McDonald’s is emblematic of what is wrong with the modern programme. In its zeal to rationalize, universalize, abstract and conceptualize, the very human function of dining morphs into the very inhuman activity of refueling. The same modern impulse that created McDonald’s is what turned the school library into the “media center” and the local hospital into the “medical center,” where patients receive treatment instead of hospitality. In McDonald’s and other fast-food chains, the sacred space around the family (or residence hall) table has been fragmented to an array of immovable objects, mostly two-tops that function as one-tops, reducing eating to a solitary act where the only enjoyment besides the food is reading the marketing messages printed on the tray liner. And that’s the “dining room” experience. The drive-through experience is even worse.
In-flight refueling reaches its apotheosis at the drive through. Although a family may offer a quick thank-you prayer while driving away from McDonald’s with a sack of microwaved hamburgers (and mine has), the clear meaning of the drive-through dining experience is not dining at all, but refueling. The face-to-face interaction, laughter, and love that ought to characterize the common meal is all but absent. In its place is the rapid consumption of the contents of a paper sack with emphasis on not spilling the soft drinks. Fellowship is confined to bits of conversation like “Who took my fries?”

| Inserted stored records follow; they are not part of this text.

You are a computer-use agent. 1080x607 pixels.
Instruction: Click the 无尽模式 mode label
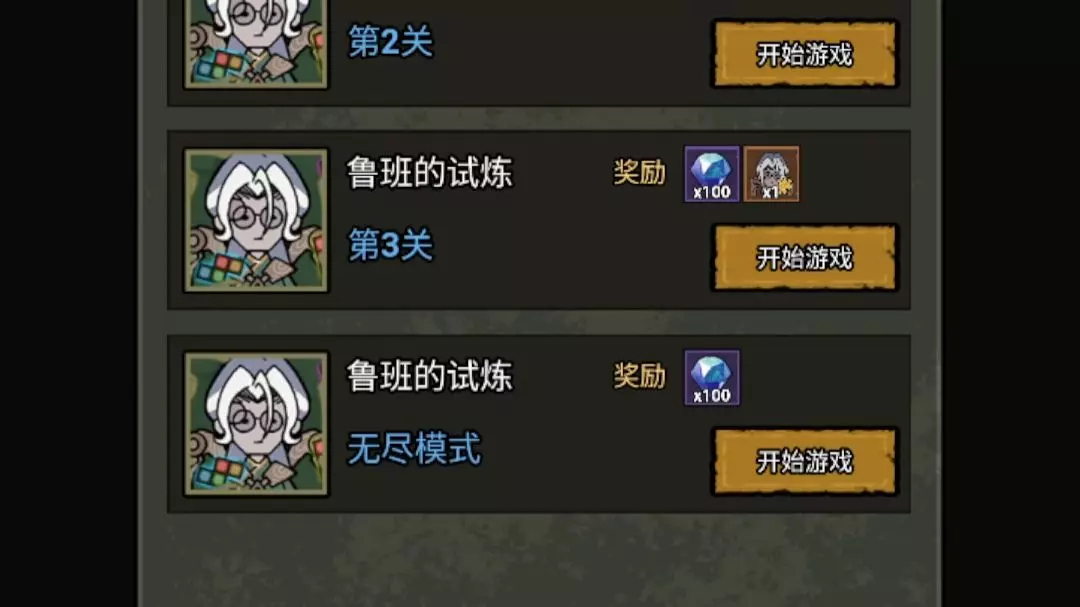pyautogui.click(x=414, y=449)
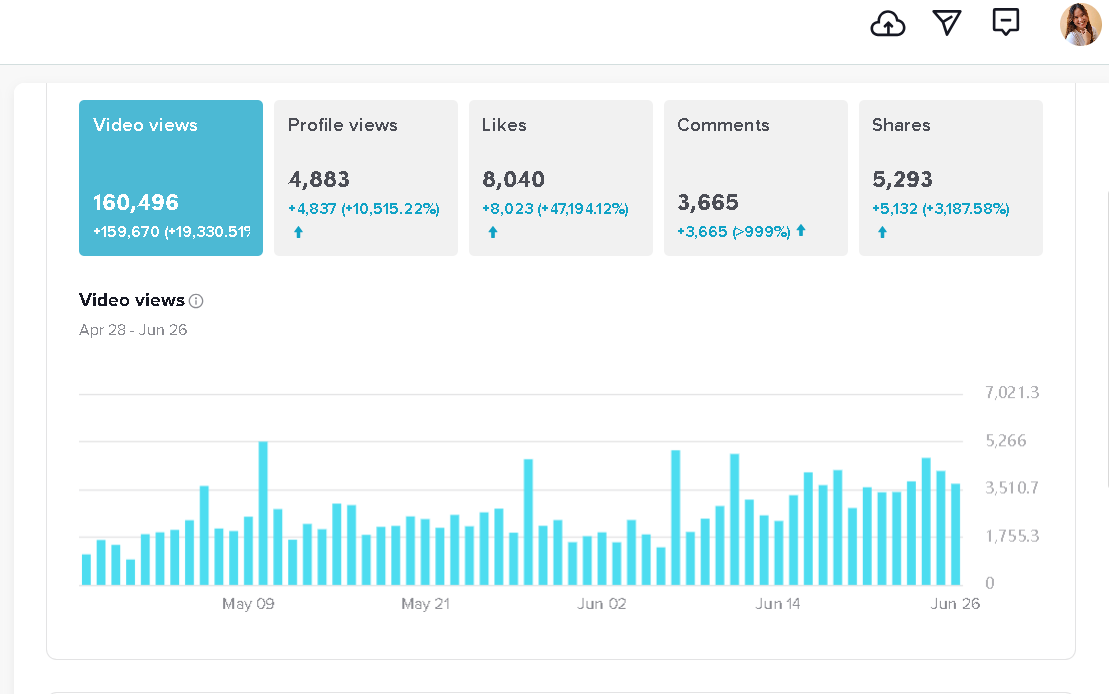Image resolution: width=1109 pixels, height=694 pixels.
Task: Click the first bar in the chart
Action: [86, 569]
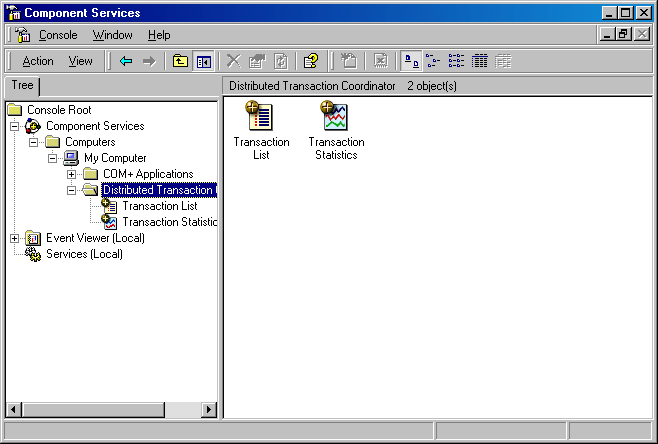Open the View menu
Viewport: 658px width, 444px height.
click(81, 61)
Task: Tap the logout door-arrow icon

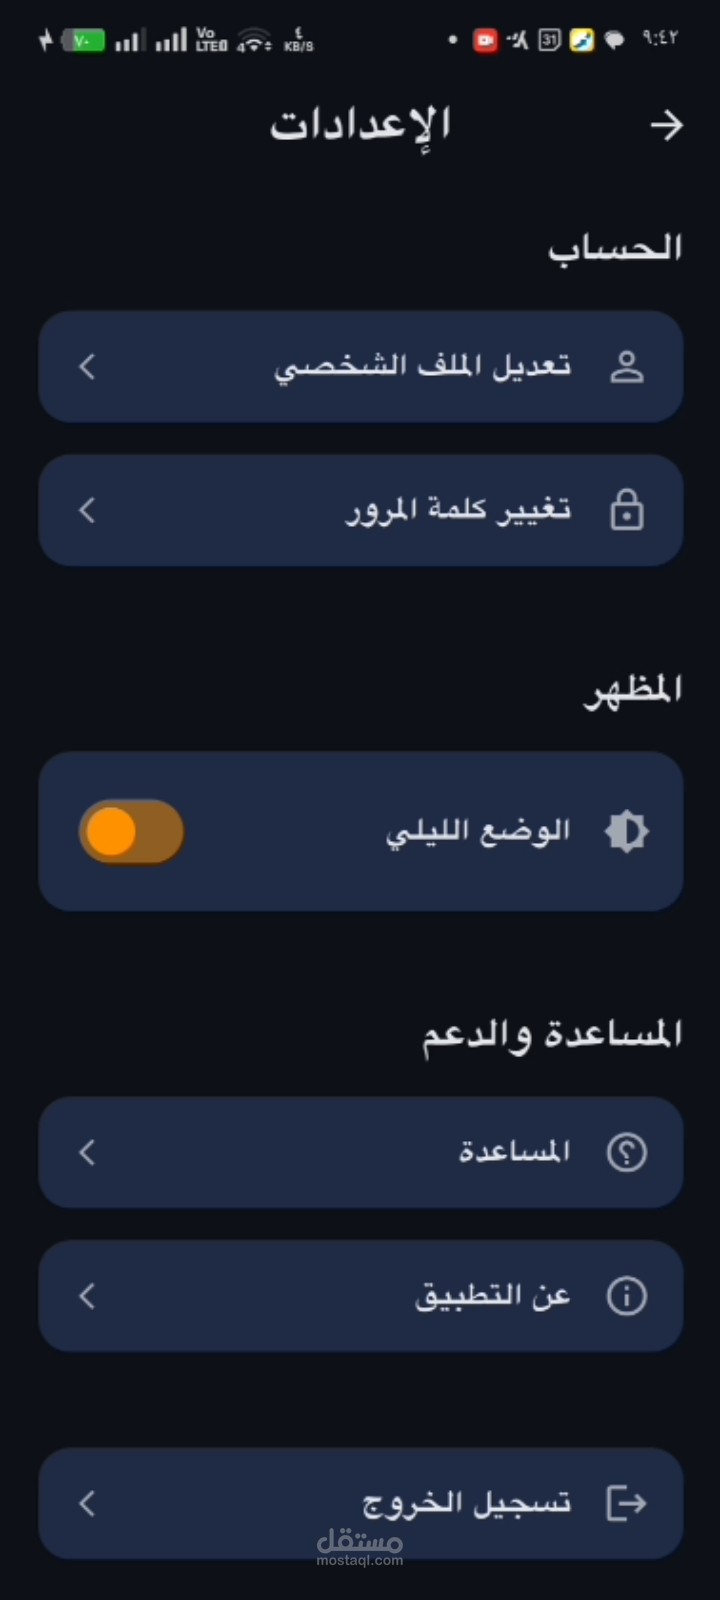Action: (627, 1503)
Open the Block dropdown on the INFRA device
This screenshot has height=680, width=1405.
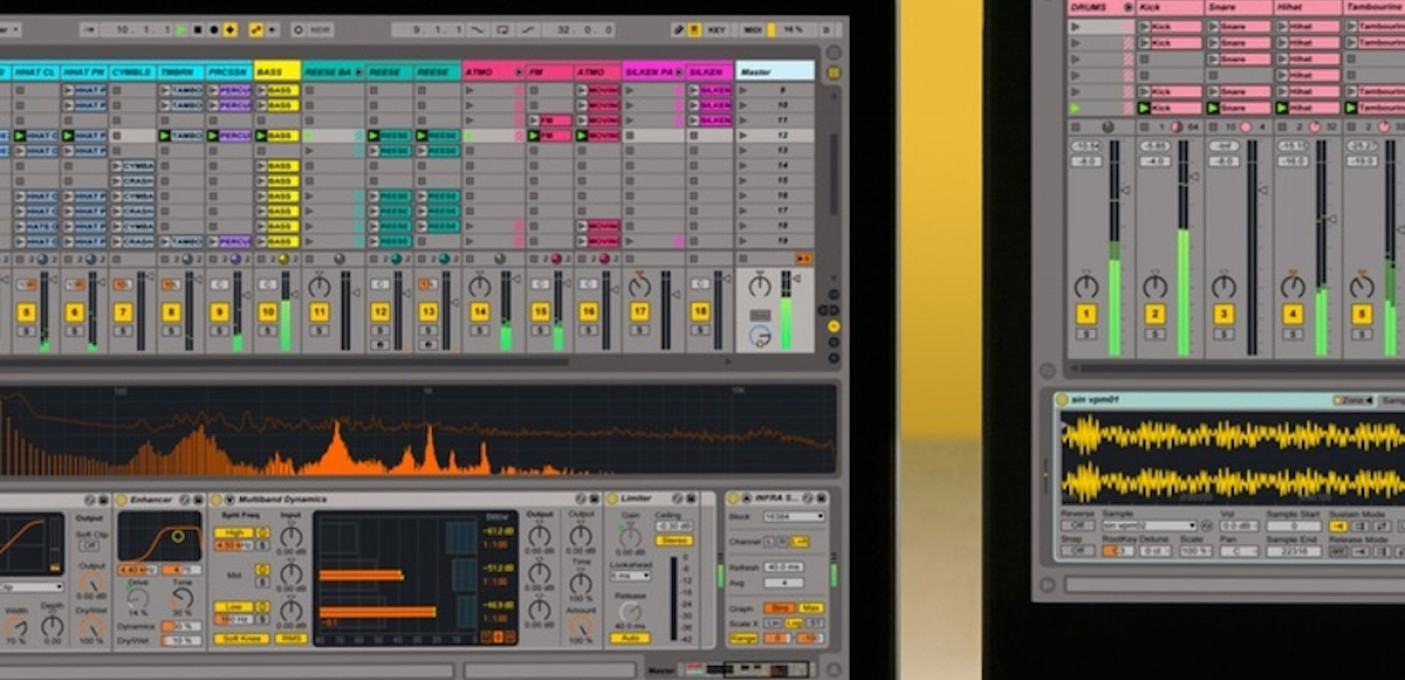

This is not all McDonald’s fault. Although they have followed the Frederick Taylor approach to food service (another horrid modern term) about as far as they legally could, McDonald’s would have no business if adults were not willing to dine—if you can call it that—in this manner. Like so many things in modern life, the fault, dear Brutus, lies not in McDonald’s, but in ourselves.
It is not my intention to impose pangs of guilt on everyone who ever bought a meal at a drive-through window. Sometimes necessity dictates that in-flight refueling is the solution to a scarcity of money, or time, or both. Rather, I want to encourage mindfulness of the social function of eating together as both a necessary and delightful part of our life together in this world. Gifts of food are meant to be shared, whether around a table or a campfire, and it is in sharing that we receive the greatest benefit from our meals. We are truly nourished in every sense of the word.
Some might argue that this picture of the communal table is unrealistic: that family (or fraternity) strife renders many meals awkward, tense and over as soon as the last forkful is ingested. While it is obviously true that not all family or fraternal relations are happy, I contend that it is at the common table that relationships can be mended, order restored, and grace extended to people at odds with one another. Certainly to avoid the table in order to avoid tense encounters is no solution—it is merely finding other ways to refuel without confronting the invigorating friction of life together.
Like many things in our lives (big-box stores come to mind), McDonald’s is more a symptom than a cause of community disintegration. It is the symbol of the dead end of runaway modernism, of the belief (and it is a belief, even if it professes to believe nothing) that all human activity can be rationalized, compartmentalized, and “improved” by careful analysis and empirical research. These analytical tools can get you McDonald’s, but they cannot get you the joy of sharing a meal with family or friends.